One such advanced regenerative medicine product for bone regeneration is currently supported by the Congressionally Directed Medical Research Programs and has led to rapid clinical translation. This research, born out of the Iraq War, will also change the game in wider medicine. Any condition which requires bone regeneration, be it in orthopedics, spine trauma, or dentistry and facial reconstruction, will be vastly improved.

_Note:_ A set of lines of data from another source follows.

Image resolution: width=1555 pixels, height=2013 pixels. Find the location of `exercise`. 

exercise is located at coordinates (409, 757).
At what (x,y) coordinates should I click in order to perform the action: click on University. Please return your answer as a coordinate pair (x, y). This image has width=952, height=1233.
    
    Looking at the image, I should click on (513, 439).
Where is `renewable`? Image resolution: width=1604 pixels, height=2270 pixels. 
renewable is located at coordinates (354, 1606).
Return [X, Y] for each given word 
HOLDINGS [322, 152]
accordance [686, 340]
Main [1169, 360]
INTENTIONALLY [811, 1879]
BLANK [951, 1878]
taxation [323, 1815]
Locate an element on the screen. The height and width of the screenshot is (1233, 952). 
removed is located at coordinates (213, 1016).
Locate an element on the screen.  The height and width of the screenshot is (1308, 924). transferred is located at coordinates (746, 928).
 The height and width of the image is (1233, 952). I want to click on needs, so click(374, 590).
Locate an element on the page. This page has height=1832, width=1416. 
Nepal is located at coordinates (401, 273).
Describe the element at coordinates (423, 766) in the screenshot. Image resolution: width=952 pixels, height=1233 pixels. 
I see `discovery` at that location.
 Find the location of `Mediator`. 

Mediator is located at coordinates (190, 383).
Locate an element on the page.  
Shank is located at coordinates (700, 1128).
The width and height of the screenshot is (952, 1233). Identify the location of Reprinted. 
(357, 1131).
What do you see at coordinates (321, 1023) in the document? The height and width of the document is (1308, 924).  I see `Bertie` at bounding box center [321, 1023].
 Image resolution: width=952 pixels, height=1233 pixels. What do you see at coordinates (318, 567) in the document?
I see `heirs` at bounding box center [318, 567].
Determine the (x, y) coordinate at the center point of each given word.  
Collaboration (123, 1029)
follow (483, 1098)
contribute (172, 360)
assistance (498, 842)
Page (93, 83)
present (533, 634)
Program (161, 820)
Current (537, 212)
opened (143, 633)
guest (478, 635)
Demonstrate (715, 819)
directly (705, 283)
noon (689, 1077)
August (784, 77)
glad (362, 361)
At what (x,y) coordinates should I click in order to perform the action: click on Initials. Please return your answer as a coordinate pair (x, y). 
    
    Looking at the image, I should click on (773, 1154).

The ability to engineer proteins for precise delivery and local persistence also has implications for many therapeutics ranging from wound healing to targeted cancer therapeutics.
History shows us that the United States has engaged in a major armed conflict on average every 20 years. We should take advantage of these periods of relative peace to make sure we are as prepared as we can be to face the medical challenges of the next major conflict. Even better than developing these new techniques in the battlefield would have been having them beforehand — or not needing them at all.
A graduate of West Point, Luis Alvarez served in the U.S. Army for 20 years and received his Ph.D. in biological engineering from MIT where he was a Hertz Foundation Fellow. He was the founding deputy director of the Department of Defense’s Regenerative Medicine Program Office as well as lead for the DoD’s nerve agent pharmaceutical countermeasures program. He founded Theradaptive following his time in the Army.